Entries taken from a collection —

== Segment start ==

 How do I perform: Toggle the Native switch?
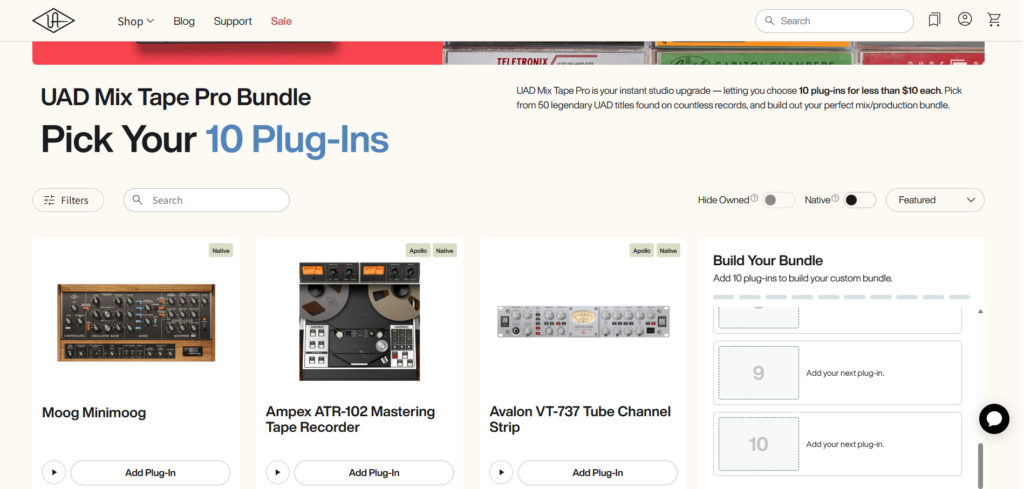[859, 200]
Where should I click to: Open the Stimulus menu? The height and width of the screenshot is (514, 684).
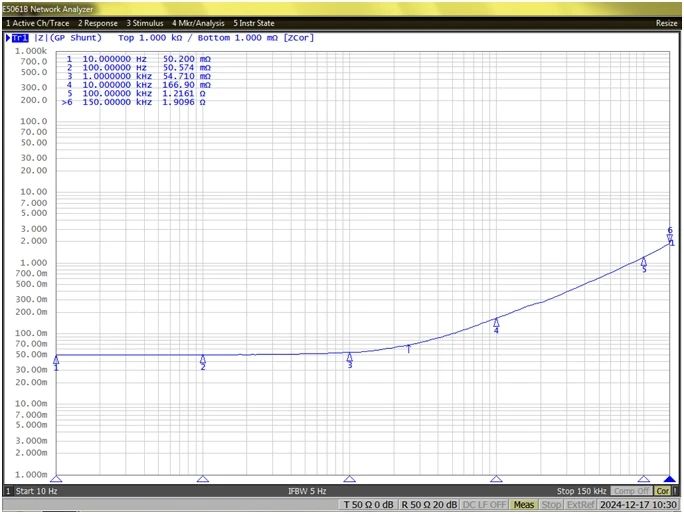point(145,22)
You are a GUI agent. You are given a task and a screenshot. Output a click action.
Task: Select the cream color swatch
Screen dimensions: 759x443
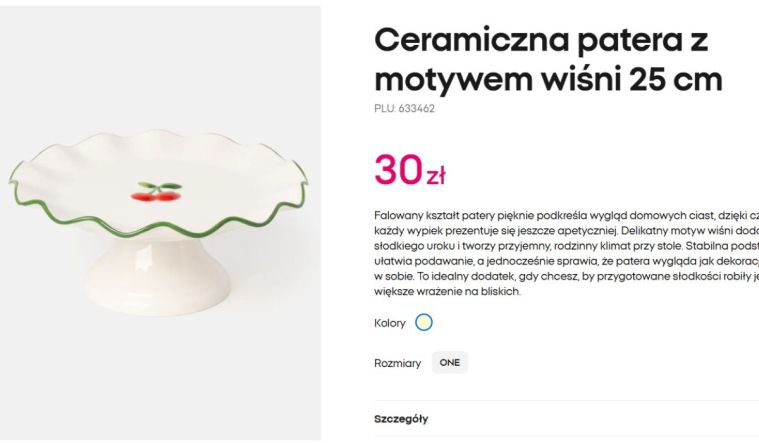pyautogui.click(x=424, y=322)
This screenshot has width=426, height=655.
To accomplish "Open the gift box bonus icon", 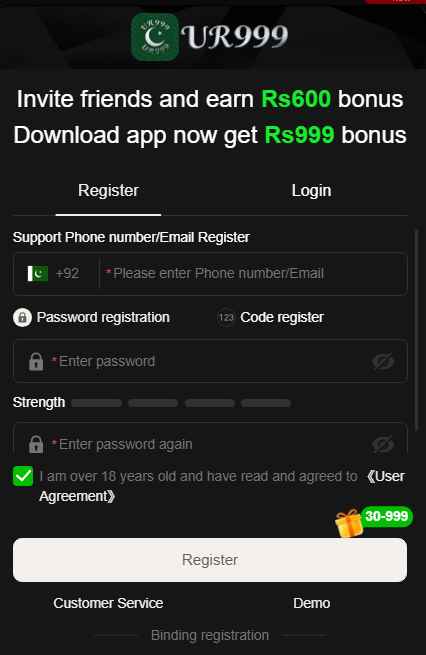I will [349, 523].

== Segment end ==

Find the line with "Where should I" in the data above, and from there retype each line exactly through the line with "Task: Select the cream color swatch", skipping the pictures along the way.

Where should I click to: Open the Stimulus menu? The height and width of the screenshot is (514, 684).
point(145,22)
You are a GUI agent. You are given a task and a screenshot. Output a click action.
Task: Select the cream color swatch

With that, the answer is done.